- _FRAGMENTO DEL DOCUMENTO_:
= = =

En 2014, cuando Facebook compró Whatsapp -previo pago de 19.000 millones de dólares a cambio de 450 millones de números de teléfonos (entre otros, el mío)-, publiqué una tribuna, walking dead, en la que contaba la profecía que había hecho Jesús Orbea, un compañero de la UA relativamente neoludita: "Esta fusión nos convertiría en zombies enganchados a un teléfono y sin poder sobrevivir sin él en la realidad".
Lo cierto es que aquella operación, que vimos como una simple transacción económica, nos transformó de lleno. La adquisición doblegó (casi) al último bastión de supervivientes desconectados de las redes y, parodiando a Quevedo, nos convirtió en seres, en vez de a una nariz, a “un Smartphone” pegados.
De una red para intercambio de mensajes, Whatsapp fue ampliando funciones y pasó a convertirse en oficina, archivo, lugar de reunión, corrala, espía, espacio creativo, confidente, pandilla, comunidad, patria…
Con la pandemia, en el móvil, hemos gestado afiliaciones que no sólo reproducen las dinámicas sociales, sino que las superan. Y el “enganche” virtual nos ha ido “desenganchando” de las conexiones personales reales.
¿Quién no ha deseado un buen día a la humanidad, olvidando saludar al vecino mientras estaba chateando el “feliz hoy”? ¿Quién no ha sido ignorado por su pareja mientras esta le mandaba algún meme de amor? ¿Quién, desde la pandemia, no ha quedado con amigos para tomar unas cervecitas virtuales por videollamada teniendo a colegas en casa?
Whatsapp ha matado la distancia, pero también, en parte, el contacto físico y las relaciones y la vida off line.
Y es que esta aplicación se ha convertido en cuatro años una hipóstasis de la vida y de la sociedad.
Hace una semana hubo un problema que impidió realizar envíos de texto e imágenes a través de WhatsApp. El mundo entró en pánico. En la primera hora de apagón, hubo más de medio millón de menciones en Twitter y se reportaron más de 50.000 incidencias. Aparecieron mensajes de apocalipsis, de pánico por el potencial hackeo de cuentas y hubo crisis de ansiedad durante las seis horas de caída.
No hace falta ser un experto para detectar una peligrosa dependencia colectiva de las redes sociales que nos hace vulnerables. Como los sucesos de la adaptación radiofónica de Orson Welles de La guerra de los mundos de 1938, la caída de la red será un fenómeno que desde la academia tendremos que analizar.
Lo cierto es que el día siguiente, cuando volvió el suministro, media humanidad nos sentimos un poco “resucitados”.
La profecía de mi amigo Orbea es verdad.

= = =

Transcribe literalmente el pasaje del texto sobre WhatsApp que empieza en "No hace falta" y termina en "tendremos que analizar.".

- _MATERIAL PROPORCIONADO_:

= = =

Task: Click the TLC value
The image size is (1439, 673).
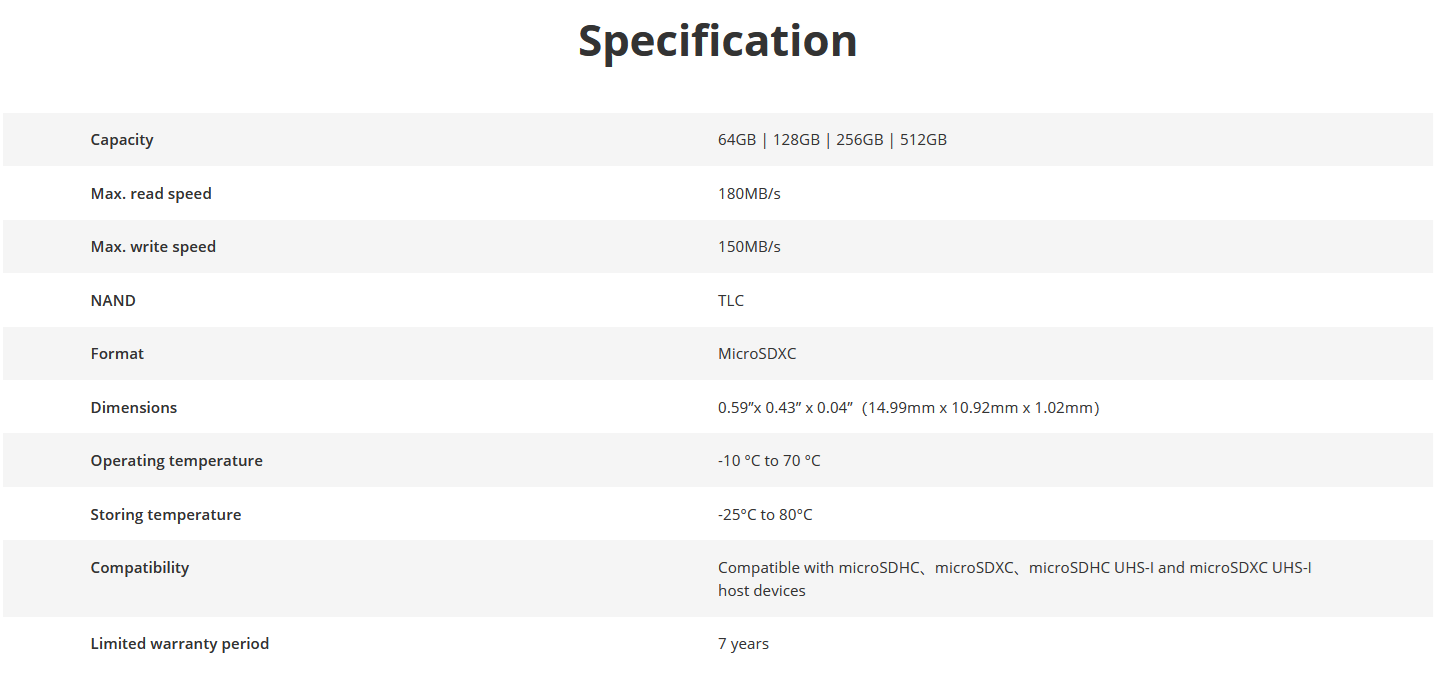Action: 731,301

= = =

- _SOLUCIÓN_:
No hace falta ser un experto para detectar una peligrosa dependencia colectiva de las redes sociales que nos hace vulnerables. Como los sucesos de la adaptación radiofónica de Orson Welles de La guerra de los mundos de 1938, la caída de la red será un fenómeno que desde la academia tendremos que analizar.